>>>

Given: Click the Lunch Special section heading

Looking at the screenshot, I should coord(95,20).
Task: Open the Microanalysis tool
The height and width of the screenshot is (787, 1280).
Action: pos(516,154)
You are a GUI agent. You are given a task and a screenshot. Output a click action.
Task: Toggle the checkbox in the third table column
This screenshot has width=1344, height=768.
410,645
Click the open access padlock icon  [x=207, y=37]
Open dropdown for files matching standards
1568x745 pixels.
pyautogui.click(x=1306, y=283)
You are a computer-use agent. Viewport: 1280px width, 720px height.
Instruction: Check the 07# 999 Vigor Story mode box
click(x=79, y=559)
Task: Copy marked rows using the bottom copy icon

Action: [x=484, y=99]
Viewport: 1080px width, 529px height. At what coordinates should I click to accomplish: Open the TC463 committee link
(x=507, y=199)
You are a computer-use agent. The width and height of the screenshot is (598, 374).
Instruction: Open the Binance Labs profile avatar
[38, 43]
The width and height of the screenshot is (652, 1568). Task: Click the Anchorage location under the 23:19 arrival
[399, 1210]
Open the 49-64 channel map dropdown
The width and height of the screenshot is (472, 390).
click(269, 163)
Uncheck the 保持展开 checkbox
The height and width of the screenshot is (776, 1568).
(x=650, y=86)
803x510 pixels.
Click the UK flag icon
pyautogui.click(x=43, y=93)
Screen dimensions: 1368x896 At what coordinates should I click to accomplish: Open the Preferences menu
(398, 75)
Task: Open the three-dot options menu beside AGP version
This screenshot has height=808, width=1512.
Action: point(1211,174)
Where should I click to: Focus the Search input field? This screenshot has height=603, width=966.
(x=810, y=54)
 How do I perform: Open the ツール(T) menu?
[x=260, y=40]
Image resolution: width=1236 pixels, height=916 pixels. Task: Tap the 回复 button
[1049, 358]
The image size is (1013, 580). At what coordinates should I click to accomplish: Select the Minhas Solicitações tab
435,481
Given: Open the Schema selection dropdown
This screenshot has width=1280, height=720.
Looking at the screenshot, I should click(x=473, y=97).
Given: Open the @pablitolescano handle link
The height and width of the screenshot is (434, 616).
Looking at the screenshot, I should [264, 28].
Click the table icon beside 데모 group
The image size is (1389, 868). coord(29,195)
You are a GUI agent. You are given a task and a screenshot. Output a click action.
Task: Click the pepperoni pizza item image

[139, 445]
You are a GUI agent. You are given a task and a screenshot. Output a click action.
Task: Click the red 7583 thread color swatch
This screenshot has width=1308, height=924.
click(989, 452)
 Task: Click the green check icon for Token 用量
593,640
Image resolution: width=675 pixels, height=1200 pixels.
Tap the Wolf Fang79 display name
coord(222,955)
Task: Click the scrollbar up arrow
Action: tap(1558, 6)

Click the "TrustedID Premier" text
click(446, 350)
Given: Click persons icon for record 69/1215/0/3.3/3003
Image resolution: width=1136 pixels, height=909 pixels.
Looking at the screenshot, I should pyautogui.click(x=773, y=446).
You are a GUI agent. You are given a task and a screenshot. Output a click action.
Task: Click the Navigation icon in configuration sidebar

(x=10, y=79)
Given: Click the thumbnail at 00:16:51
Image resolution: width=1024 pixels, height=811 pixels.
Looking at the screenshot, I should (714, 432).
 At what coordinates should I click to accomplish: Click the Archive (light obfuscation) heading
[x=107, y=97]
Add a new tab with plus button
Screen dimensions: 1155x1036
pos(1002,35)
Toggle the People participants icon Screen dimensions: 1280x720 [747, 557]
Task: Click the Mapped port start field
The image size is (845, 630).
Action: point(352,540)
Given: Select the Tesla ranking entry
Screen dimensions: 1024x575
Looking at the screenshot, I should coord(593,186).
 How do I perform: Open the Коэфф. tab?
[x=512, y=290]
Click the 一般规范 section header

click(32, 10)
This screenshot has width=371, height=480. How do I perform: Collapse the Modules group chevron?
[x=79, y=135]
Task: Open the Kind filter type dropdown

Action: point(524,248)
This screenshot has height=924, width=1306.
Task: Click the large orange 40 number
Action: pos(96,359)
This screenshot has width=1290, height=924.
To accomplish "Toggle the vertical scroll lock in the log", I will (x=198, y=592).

<<<

What is needed: Show, from the entries above, every line that includes the string "computer".

Your solution:
You are a computer-use agent. Viewport: 1280px width, 720px height.
You are a computer-use agent. The width and height of the screenshot is (598, 374).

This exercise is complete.